I personally see issues with depreciation of DVC where it may be possible for other timeshares to an extent. When you buy DVC you are buying a right to use the land and a few square inches 😂 of a building but that all reverts back to… after X years so will you have to pay to take the building down at the end as other timeshares may state? we may have to?
the issues. You can not depreciate land so what part of the buy in was for the land lease? You can only depreciate a building bought for commercial rental purposes in this case. My contract not sure if others say different? Does not allow you to commercially rent. Even if it did you are assuming you will pay to remove the building at the end of its useful life. Not something anyone wants to pay. I would believe this and more is why a tax accountant will say you can’t depreciate.
in the end if you fill out your own Tax forms and assuming this is the ONLY questionable item on the return and your write off is within reason and not renting thousands of points with a very large amount in question the worst that will happen is an audit by mail in which the IRS will ask questions and you may need to pay the additional amount they don’t agree with plus interest. You can always Wright a letter asking for the interest back after stating an honest mistake and it will likely be granted.
I am not a tax accountant but am an accountant in the end (higher title with higher age 🤪) and accountants will always take the safe path meaning if there is any doubt they will not advise to do something. Yes there are some that will. If you choose to follow great if you choose not that on you. If an accountant signs your tax return and you want something they advise against you can bet they will have that in writing from you and in the end it is you signing and certifying the information you supplied to the accountant is correct….

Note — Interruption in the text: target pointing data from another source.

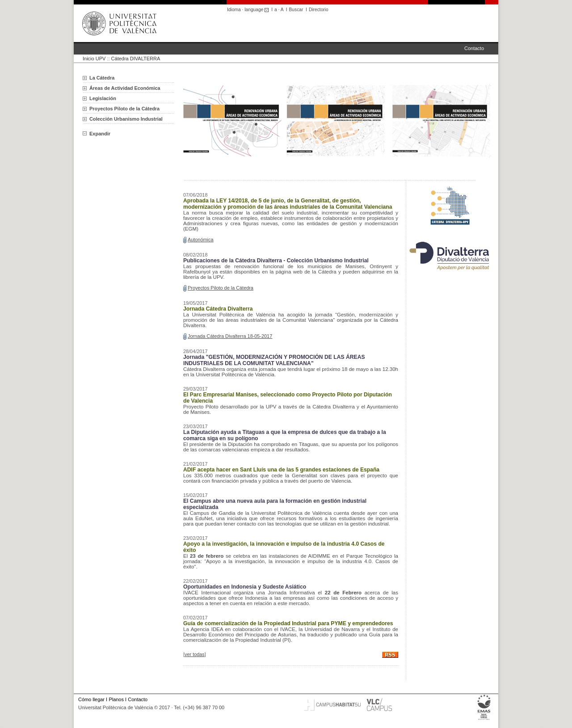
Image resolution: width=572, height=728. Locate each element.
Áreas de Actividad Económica (125, 88)
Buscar (296, 9)
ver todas (194, 654)
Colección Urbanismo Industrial (126, 119)
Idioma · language (249, 9)
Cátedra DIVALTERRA (136, 59)
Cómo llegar (91, 699)
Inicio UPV (94, 59)
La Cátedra (102, 78)
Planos (116, 699)
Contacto (474, 48)
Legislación (103, 98)
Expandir (97, 134)
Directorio (319, 9)
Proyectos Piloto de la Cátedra (124, 109)
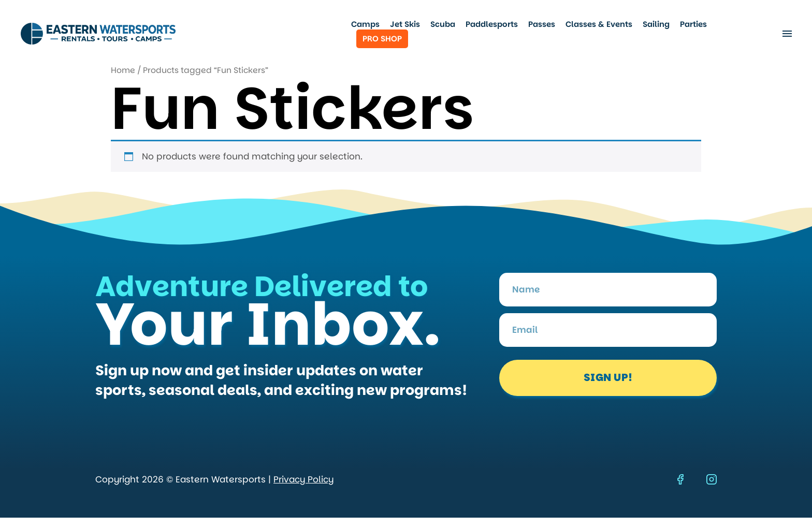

Your contract actually states that your property is scribed as a portion, In this spot it gives a percentage, of a unit number. In the original documents the units are all portions of the buildings. They aren't truly big enough portions that you could walking and claim them, But you own a part of the building, not of the land.
Depreciation is certainly not tied to whether you will later have to pay to demo the building or nothing anywhere would be depreciable as most corporations sell their property, they do not demo it.